It's the start of a new season. The air is still cool, wind is calm and water is slick. I have a family looking to have a good day. For all I know, they are on their first trip of their lives. It is quite possible they have saved for years to take this fishing trip and I haven't been on a charter for over 3 months. With the seasons for many fish still closed and the fish we can catch are too far out for my boat to get to in time, I can feel the heat. The pressure to get these folks into a bite is weighing heavy on my choices. I have several spots in mind, but mostly spots that hold fish we cannot keep, or may not be there at this time of year.

      Mom, dad and two young children between six and eight years old. Girl and boy, respectively. They are excited and I can see the innocent anticipation in their eyes. They hop around, looking into the water with visions I can only imagine. I do, however, remember the feeling of euphoria my first fish provoked. I was with my grandmother on a small pond in mid-state N.Y.  We were in a small jon-boat, with my little sister. Much like what I see on board at this very moment. I can feel the emotion being stirred in the souls of young minds. This is why I do what I do. More than forty years ago, I can still feel what it's like. This young boy is me. I am him.

[Exercise requirements]
a: Retype the charter passage starting with "It's the start" and going on through "time of year.".
b: According to the charter passage, why does the narrator feel the heat at the start of the season? Answer in one to three sentences.
The stored records are separate material with no connection to the charter passage.

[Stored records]
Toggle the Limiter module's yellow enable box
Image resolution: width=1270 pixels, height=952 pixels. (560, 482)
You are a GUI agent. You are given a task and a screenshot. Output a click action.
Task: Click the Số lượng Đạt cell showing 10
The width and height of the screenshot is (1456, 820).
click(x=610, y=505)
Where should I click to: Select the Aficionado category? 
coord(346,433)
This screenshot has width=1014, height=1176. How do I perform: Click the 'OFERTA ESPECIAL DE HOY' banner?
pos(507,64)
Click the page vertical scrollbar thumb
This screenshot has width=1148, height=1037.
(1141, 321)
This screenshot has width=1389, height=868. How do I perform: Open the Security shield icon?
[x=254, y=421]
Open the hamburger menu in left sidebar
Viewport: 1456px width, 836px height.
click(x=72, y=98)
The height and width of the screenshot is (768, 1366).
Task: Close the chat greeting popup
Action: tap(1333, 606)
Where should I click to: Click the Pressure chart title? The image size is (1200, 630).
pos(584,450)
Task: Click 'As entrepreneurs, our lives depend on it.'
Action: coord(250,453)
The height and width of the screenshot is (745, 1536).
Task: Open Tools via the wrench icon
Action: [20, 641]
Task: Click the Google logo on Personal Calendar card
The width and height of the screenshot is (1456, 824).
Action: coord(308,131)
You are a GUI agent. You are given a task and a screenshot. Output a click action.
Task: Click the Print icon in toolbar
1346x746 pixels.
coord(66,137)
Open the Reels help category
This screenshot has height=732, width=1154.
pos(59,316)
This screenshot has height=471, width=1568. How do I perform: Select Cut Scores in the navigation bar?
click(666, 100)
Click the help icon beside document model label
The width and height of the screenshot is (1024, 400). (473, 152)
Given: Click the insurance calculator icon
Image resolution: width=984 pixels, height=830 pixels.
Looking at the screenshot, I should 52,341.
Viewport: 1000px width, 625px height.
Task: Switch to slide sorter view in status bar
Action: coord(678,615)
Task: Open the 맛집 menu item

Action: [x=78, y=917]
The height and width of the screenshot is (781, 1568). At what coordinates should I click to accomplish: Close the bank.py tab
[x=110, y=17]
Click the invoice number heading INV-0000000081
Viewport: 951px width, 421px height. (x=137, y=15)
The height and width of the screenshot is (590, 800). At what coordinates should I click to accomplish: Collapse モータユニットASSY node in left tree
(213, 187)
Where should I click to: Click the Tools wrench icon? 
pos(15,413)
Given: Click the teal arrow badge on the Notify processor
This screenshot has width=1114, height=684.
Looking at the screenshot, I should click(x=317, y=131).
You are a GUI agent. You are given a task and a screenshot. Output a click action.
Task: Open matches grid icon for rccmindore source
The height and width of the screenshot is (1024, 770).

[Answers provided]
a:
It's the start of a new season. The air is still cool, wind is calm and water is slick. I have a family looking to have a good day. For all I know, they are on their first trip of their lives. It is quite possible they have saved for years to take this fishing trip and I haven't been on a charter for over 3 months. With the seasons for many fish still closed and the fish we can catch are too far out for my boat to get to in time, I can feel the heat. The pressure to get these folks into a bite is weighing heavy on my choices. I have several spots in mind, but mostly spots that hold fish we cannot keep, or may not be there at this time of year.

b: Many fish seasons are still closed, and the fish that can be caught are too far out for the narrator's boat to reach in time. The family may have saved for years for this trip, and the narrator hasn't run a charter in over three months. All of this puts heavy pressure on the narrator to get them into a bite.